While the adaptive variable selection methods described above, based on ℓ₀-type regularization, boosting and Bayesian variable selection, are primarily designed for sparse high-dimensional settings, I will also highlight recent approaches [4, 5] and open challenges for modelling polygenic traits based on large-scale genotype data with many influential genetic variants and large sample sizes.

[1] Staerk, C., Kateri, M., & Ntzoufras, I. (2021). High-dimensional variable selection via low-dimensional adaptive learning. Electronic Journal of Statistics, 15(1), 830–879.

[2] Staerk, C., & Mayr, A. (2021). Randomized boosting with multivariable base-learners for high-dimensional variable selection and prediction. BMC Bioinformatics, 22(441).

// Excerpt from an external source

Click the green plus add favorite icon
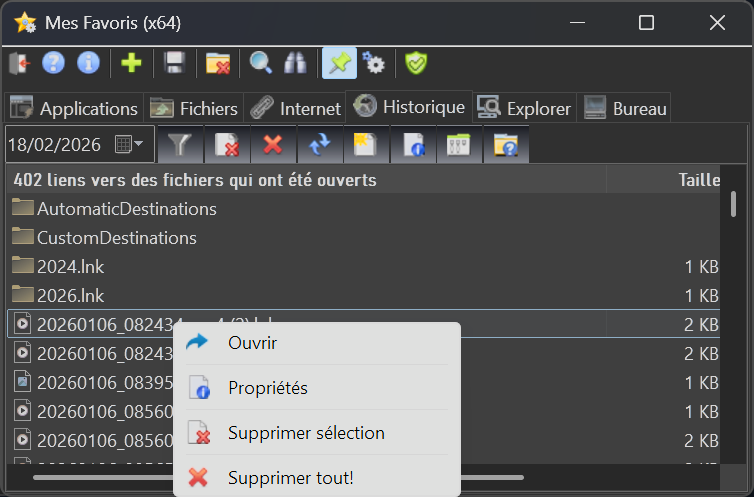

[3] Staerk, C., Kateri, M., & Ntzoufras, I. (2022). A Metropolized adaptive subspace algorithm for high-dimensional Bayesian variable selection. Bayesian Analysis, Advance Publication, 1-31. https://doi.org/10.1214/22-BA1351

[4] Maj, C., Staerk, C., Borisov, O., Klinkhammer, H., Yeung, M. W., Krawitz, P., & Mayr, A. (2022). Statistical learning for sparser fine-mapped polygenic models: The prediction of LDL-cholesterol. Genetic Epidemiology, 46, 589–603.

[5] Klinkhammer, H., Staerk, C., Maj, C., Krawitz, P. M., & Mayr, A. (2023). A statistical boosting framework for polygenic risk scores based on large-scale genotype data. Frontiers in Genetics, 13(1076440).